NgAgo到底能幹什麼？韓國科學家最新進展或推進真相？

?韓國學者Jin-Soo Kim等在BioRxiv上傳的文章稱，DNA介導的NgAgo蛋白切割的是RNA，而不是DNA。

　　摘要：

　　在很多科學家表示不能重複韓春雨NgAgo剪切修飾DNA的工作後，曾經發表來信表示同樣無法做到的韓國科學家對NgAgo的進一步研究又有了新的進展。他們在1月20日以預印本的形式公布一篇論文，稱NgAgo可以作用於RNA。這一結果有什麼意義？其他質疑DNA編輯作用的科學家也看到了NgAgo降低基因表達的作用，但當時只發現不是作用與DNA，不知道是否作用RNA或者蛋白質。而韓國科學家得到RNA是NgAgo作用的靶物。另外，還有其他科學家在尋找作用於DNA的Ago家族的其他同源蛋白。韓春雨的研究在事實上刺激了新的研究。他的研究如何判定？諾維信公司的不肯言明的合作是什麼意思？《自然-生物技術》收到什麼新的材料、如何判定？還有待事件進一步發展。

　　DNA介導的NgAgo到底能不能實現基因組編輯？自河北科技大學副教授韓春雨及合作者去年5月率先在《自然-生物技術》（Nature Biotechnology）報告NgAgo-gDNA系統可能是具有巨大潛力的基因編輯工具以來，科學界關於NgAgo是否真的能夠進行基因組編輯的討論就沒有停止過。

　　1月20日，韓國的學者又報道了一篇關於NgAgo的研究。這篇貼在論文預印本網站BioRxiv的文章「利用NgAgo進行依賴DNA的RNA切割」（DNA-dependent RNA cleavage by the Natronobacterium gregoryi Argonaute）稱，DNA介導的NgAgo蛋白切割的是RNA，而不是DNA。

　　NgAgo蛋白切割的是RNA，而不是DNA？

　　文章顯示，韓國國立首爾大學的Jin-Soo Kim課題組通過體外生化實驗，發現NgAgo具有DNA依賴的RNA酶活性，並且他們還發現其與NgAgo結合的DNA（gODNs）序列必須與RNA反向互補，而正義DNA（sense DNA）序列則不能引導NgAgo切割靶RNA。也就是說，與NgAgo結合的DNA序列如果與RNA序列相同，則不能引導NgAgo切割靶RNA。

　　相反，Jin-Soo Kim等人在這個體外生化體系中沒有發現NgAgo有切割DNA的活性，這個結果不同於韓春雨之前發表在《自然-生物技術》的NgAgo具有DNA酶活性的結論。
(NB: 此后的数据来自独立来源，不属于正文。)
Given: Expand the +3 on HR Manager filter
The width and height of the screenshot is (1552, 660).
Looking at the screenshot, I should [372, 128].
　　去年8月8日，韓春雨在向質粒共享信息庫Addgene提交的詳細實驗法方法中，提到的EDTA（二價陽離子螯合劑）可能影響NgAgo活性的問題。在這篇論文中，Kim等提供了體外生化證據，但證明的是二價金屬離子對於NgAgo的RNA酶活性（而非DNA酶活性）是必須的。

　　文章作者還做了進一步的實驗，測出了gODNs的長度和序列對NgAgo切割RNA效率的影響。實驗表明，gODNs長度低於13個核苷酸（nt）則完全不能介導NgAgo的RNA酶活性，而鹼基錯配會影響NgAgo的酶活性，特別是第5-14nt（5』-3』方向）的鹼基最為關鍵。這些結果與Cas9的DNA酶活性相似，但有意思的是，作者發現NgAgo可以多次循環催化，而Cas9隻能使用一次。
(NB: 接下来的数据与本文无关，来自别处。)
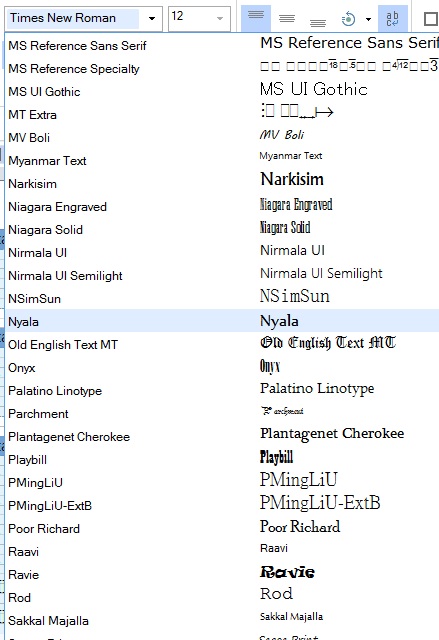The height and width of the screenshot is (640, 439).
Task: Click the text orientation rotate icon
Action: [348, 19]
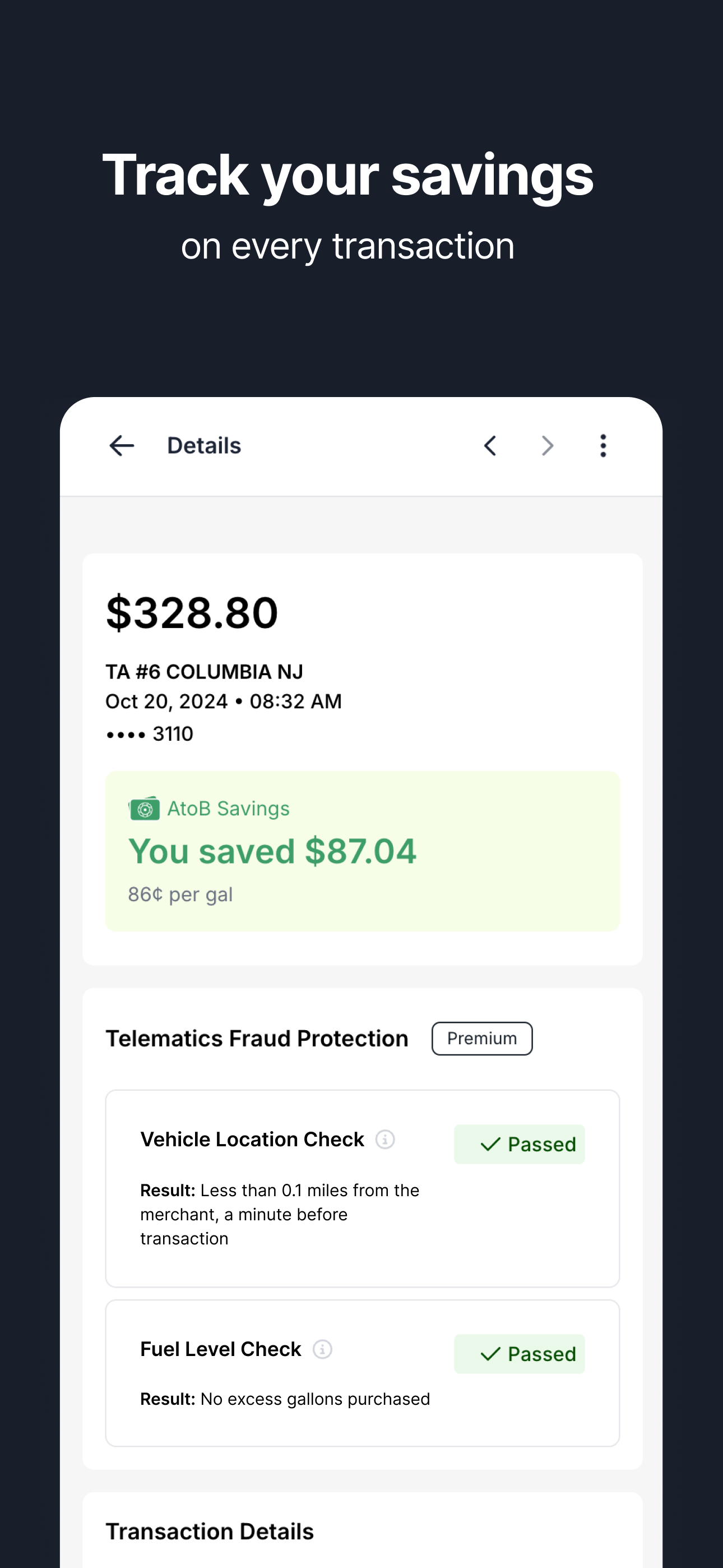Go to next transaction with right chevron
The image size is (723, 1568).
(548, 446)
　　Kim等人在BioRxiv上傳的論文目前還沒有細胞內的實驗結果。

　　幾周前，Jin-Soo Kim將文章提交給某學術期刊評審。「評審過程比預想的要長很多，」在給《知識分子》的回復說，Kim說。這是Kim第一次在bioRxiv上報告他們的工作。「24小時內，我們的文章在推特上被轉發大約有50多次。」Kim說。

　　或可解釋關於NgAgo的多個報道

　　Kim等人的這一研究有什麼意義呢？

　　北京大學生命科學學院研究員魏文勝表示，DNA介導的Argonaute切割RNA的研究之前已有報道，Jin-Soo Kim的這一研究如果得到證實，也不是第一次證實DNA介導切割RNA的Argonaute。
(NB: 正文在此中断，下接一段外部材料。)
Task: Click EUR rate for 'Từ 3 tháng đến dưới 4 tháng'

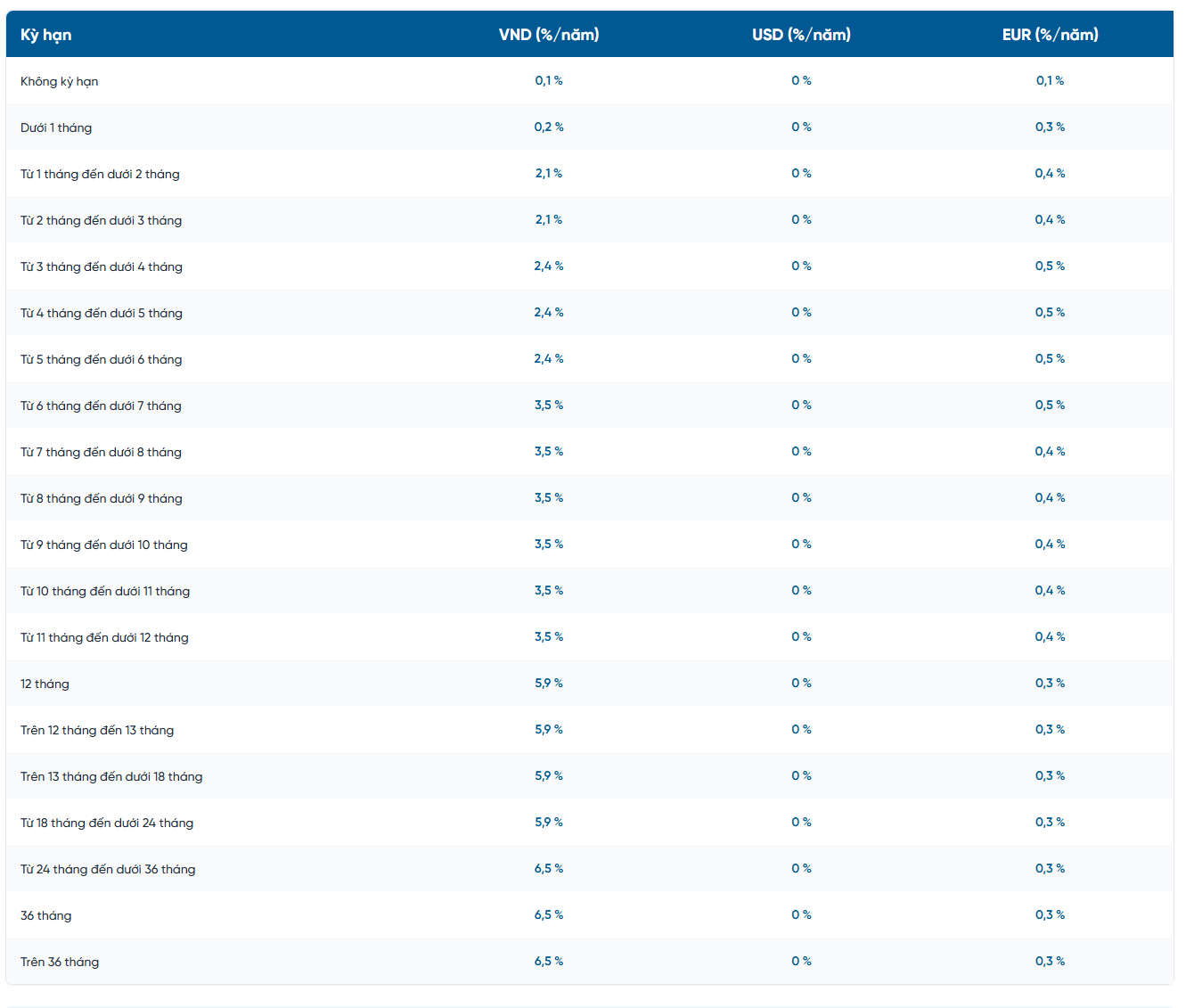Action: pos(1050,266)
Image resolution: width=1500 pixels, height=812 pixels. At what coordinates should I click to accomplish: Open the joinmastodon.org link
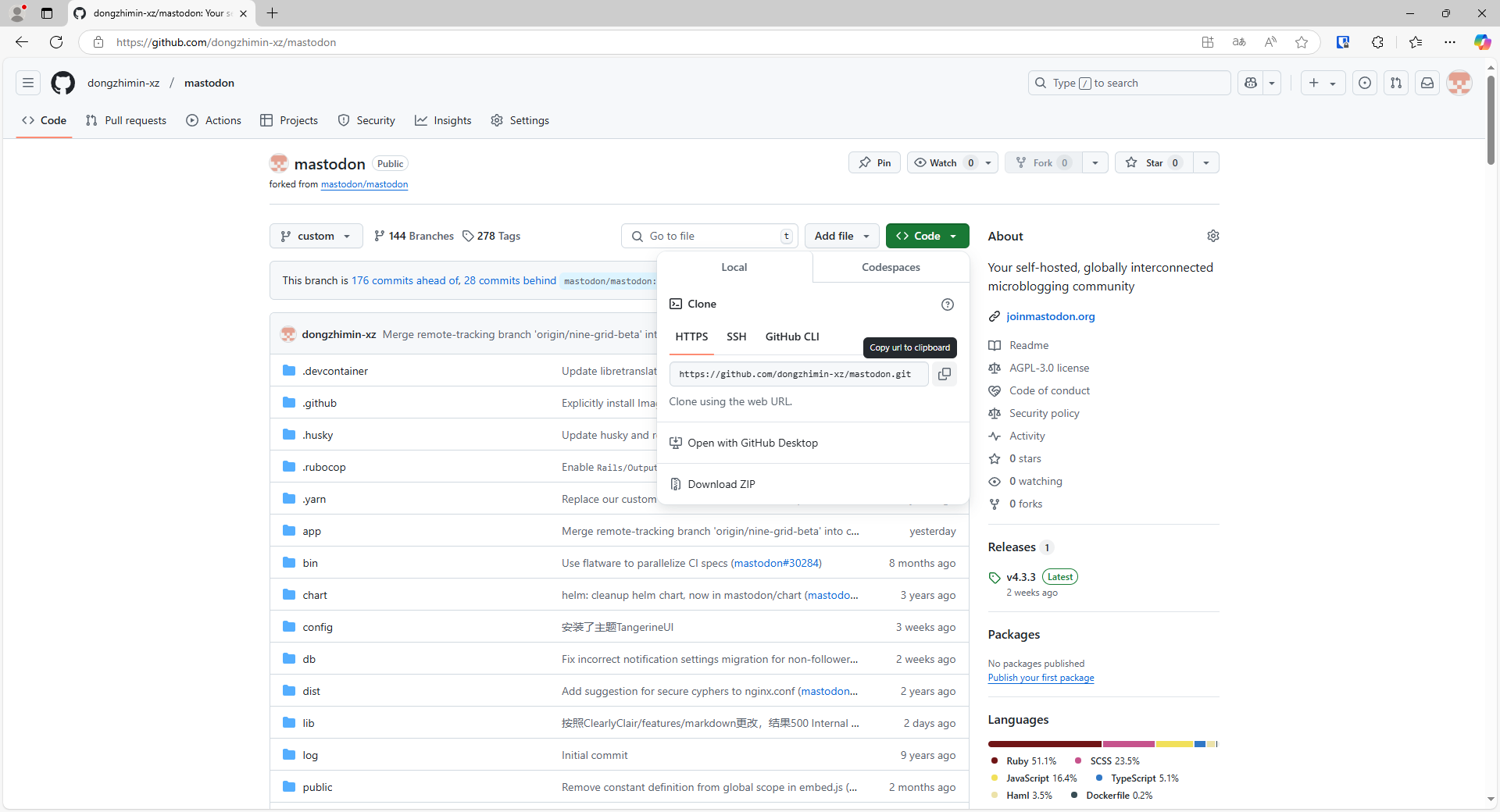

　　例如，2005年，美國洛克菲勒大學的Tomas Tushcl實驗室與Dinshaw J。 Patel實驗室證實，Ago家族的Aa-Ago具有DNA依賴的RNA內切酶活性，可以在55℃以DNA為介導切割靶RNA。2016年，美國加州大學伯克利分校的Jennifer Doudna實驗室發現，Mp-Ago在60℃也有以DNA為介導靶向切割RNA的特性。

　　「只是NgAgo那麼受關注，有必要確定它到底能夠做什麼。」魏文勝說。

　　之前有多個實驗室向《知識分子》表示，可以重複韓春雨論文中使用NgAgo以後GFP熒光衰減的實驗，但未能發現基因編輯現象。

　　2016年11月11日，南通大學劉東實驗室和復旦大學王永明實驗室在線發表在《細胞研究》（Cell Research）的研究結果表明，他們設計的NgAgo-gDNA系統並沒有在斑馬魚上表現出基因編輯的功能，而是敲低（knock down）對應的基因表達，從而引起斑馬魚眼睛的發育缺陷。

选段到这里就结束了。